Politicians Are Only Human; Will Voters Forgive Them?

Rep. Allen Peake (R-Macon) is a politician who’s had a lot of things going his way. He’s a popular legislator who worked successfully to legalize medical cannabis as a means to ease the suffering of chronically ill children. He is the chairman of a blue-ribbon commission exploring the possibility of cultivating marijuana in-state so that people who need cannabis oil for medical treatments can more easily obtain it. He was exploring the possibility of running for lieutenant governor in 2018.

Those political plans will be reassessed, however, after the recent disclosure that Peake once had an account with the Ashley Madison website, which helps married people have extramarital affairs. After hackers stole data about Ashley Madison clients and posted the information online, Peake sent an email to friends and family members explaining his situation. The email soon leaked to the media.

“Several years ago,” he wrote, “I was on this site during a very difficult period in my marriage. It was stupid and I was an idiot for going on there. Two-and-a-half years ago I told her [his wife] about every detail of my involvement on this site.”

Peake said he and his wife have been able to save their marriage. He will decide by early next year whether to run for another term in office.

The incident is another reminder that elected officials are human beings, just as susceptible to temptation as anyone else. Sometimes the voters can be very forgiving. Sometimes they are not.

When Mike Bowers ran for the Republican nomination for governor in 1998, he acknowledged having a long-term affair with his secretary. Voters in the GOP primary chose Guy Millner over Bowers as the nominee.

Glenn Richardson, the first modern-day Republican to serve as speaker of the Georgia House, was ruined in 2009 when his former wife told a TV reporter that Richardson had an affair with a lobbyist.

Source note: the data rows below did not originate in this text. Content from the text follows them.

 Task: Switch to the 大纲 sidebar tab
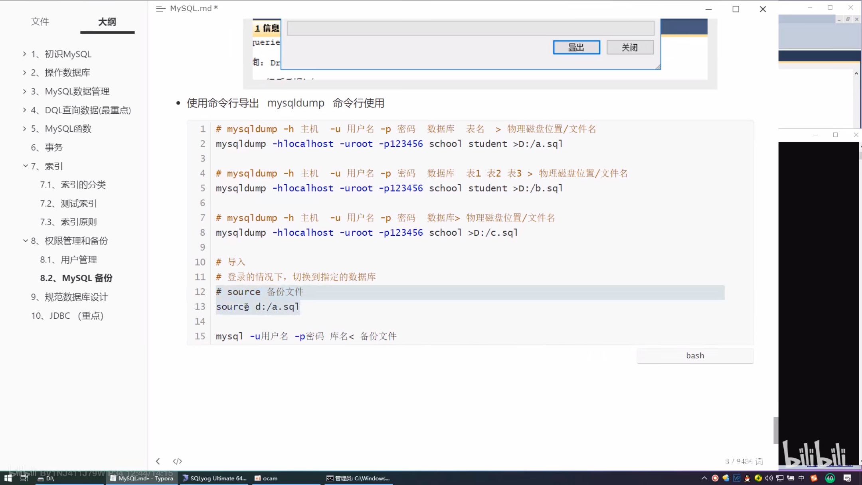click(x=107, y=22)
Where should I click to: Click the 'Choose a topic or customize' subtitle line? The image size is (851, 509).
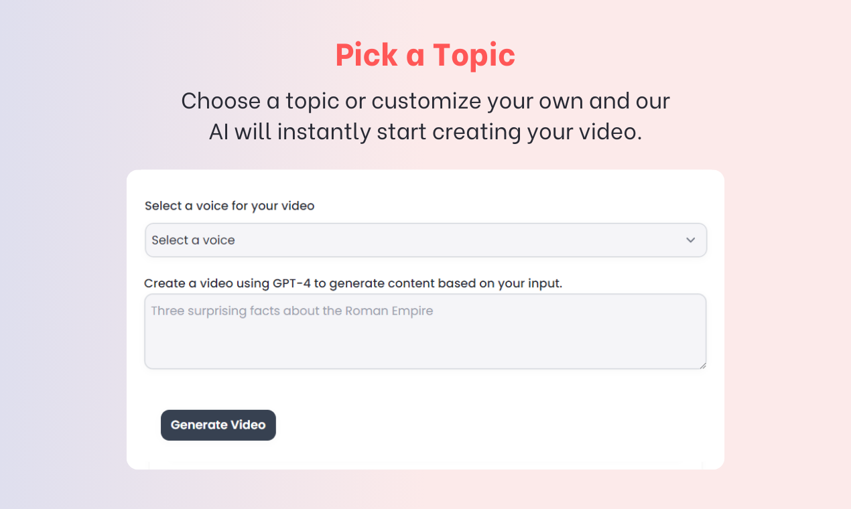[x=426, y=100]
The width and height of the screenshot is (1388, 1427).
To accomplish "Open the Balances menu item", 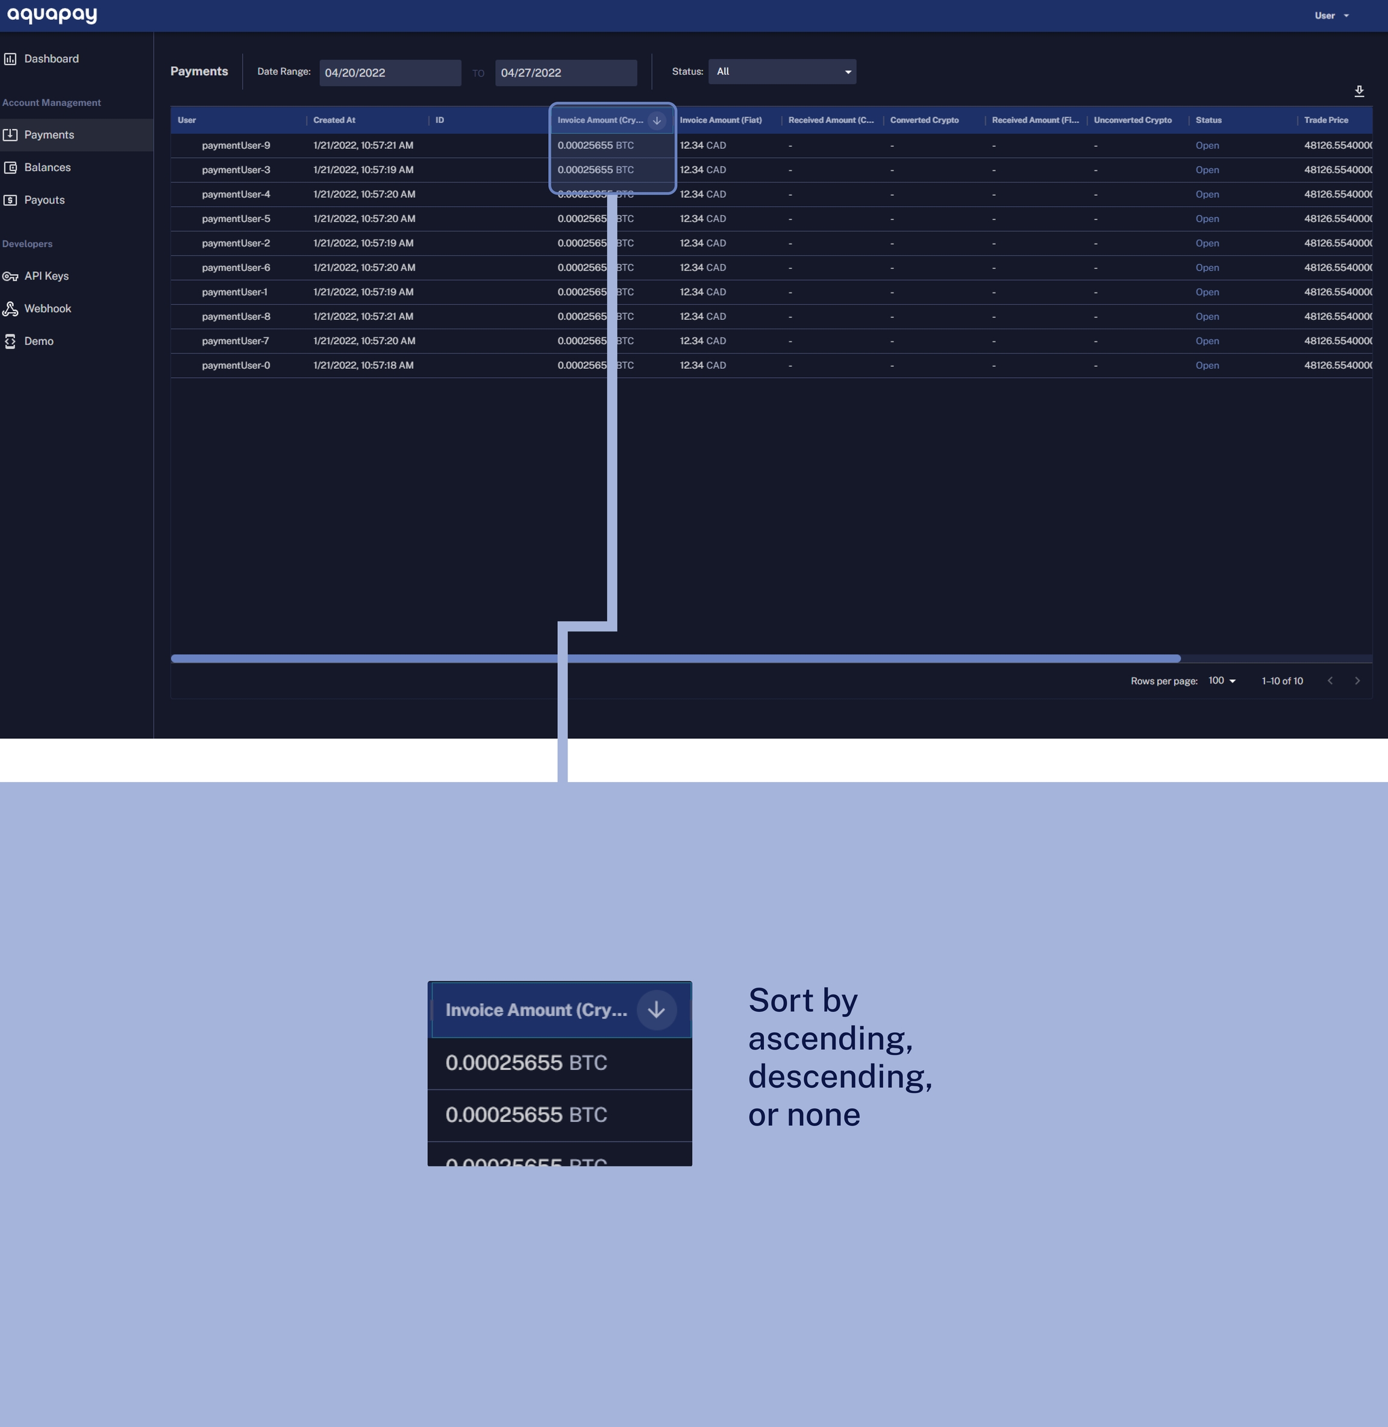I will 47,168.
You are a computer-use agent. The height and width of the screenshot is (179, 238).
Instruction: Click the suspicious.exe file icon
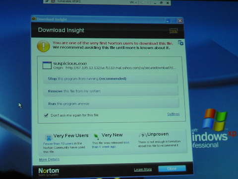pos(47,65)
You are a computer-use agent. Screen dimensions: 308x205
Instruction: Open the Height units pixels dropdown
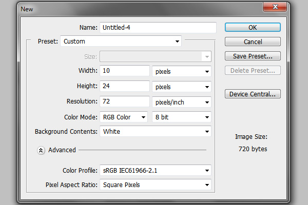182,87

Richardson was forced to give up the speaker’s job and resigned from the legislature. When he tried for a comeback, he finished third, with less than 15 percent of the vote.

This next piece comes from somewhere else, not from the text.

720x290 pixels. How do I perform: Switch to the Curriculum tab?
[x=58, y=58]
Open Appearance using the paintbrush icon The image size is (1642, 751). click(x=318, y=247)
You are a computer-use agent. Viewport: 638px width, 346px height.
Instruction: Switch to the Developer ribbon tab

Two other legislators, by contrast, didn’t suffer any political damage from an embarrassing lawsuit their bank filed against them. Tom Graves, who was then a member of the Georgia House, and state Sen. Chip Rogers borrowed $2.25 million in 2009 from the Bartow County Bank to purchase and renovate a dilapidated motel in North Georgia that had the nickname of the “Methamphetamine Six.” Their business project did not go well, however, and in 2010 the bank sued both of them for allegedly defaulting on the loan. The Bartow County Bank subsequently collapsed and was closed by regulators. The bank chairman later told a reporter that the money loaned to Graves and Rogers “was one of the larger loans, and it contributed significantly [to the bank’s failure].”

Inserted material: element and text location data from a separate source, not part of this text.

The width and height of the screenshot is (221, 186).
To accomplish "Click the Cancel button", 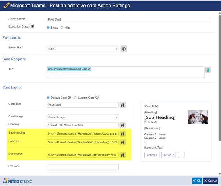I will click(211, 180).
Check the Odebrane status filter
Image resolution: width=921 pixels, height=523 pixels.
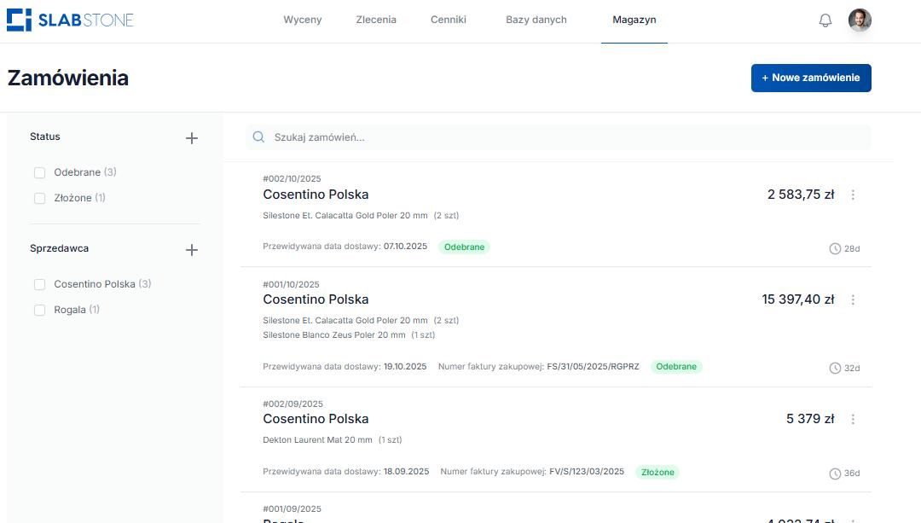[x=39, y=173]
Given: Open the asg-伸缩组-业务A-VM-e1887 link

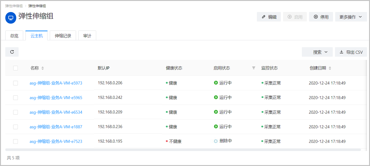Looking at the screenshot, I should [x=56, y=127].
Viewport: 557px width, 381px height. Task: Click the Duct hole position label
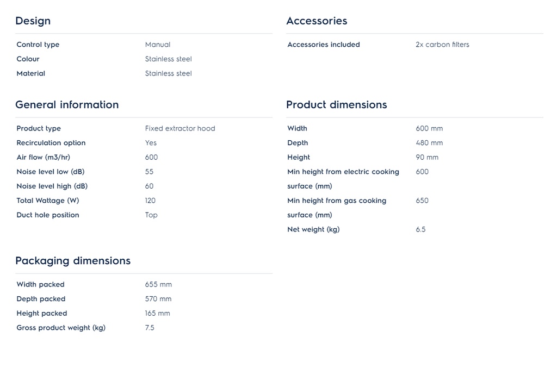48,215
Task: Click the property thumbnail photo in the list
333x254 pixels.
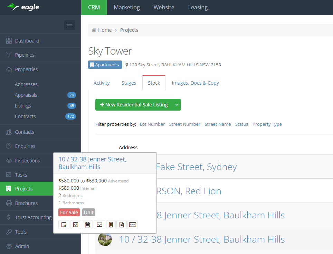Action: 105,239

The media coverage of this financial controversy did not end the political careers of either legislator, however. Rogers was reelected to the Georgia Senate (though he later resigned for unrelated reasons), and Graves won a special election for a congressional seat that he still holds.  

Peake is a very likable person who has accomplished some positive things for Georgians in the political arena. If he should decide he wants to continue in politics, perhaps the voters will agree to let him stay. It has happened before.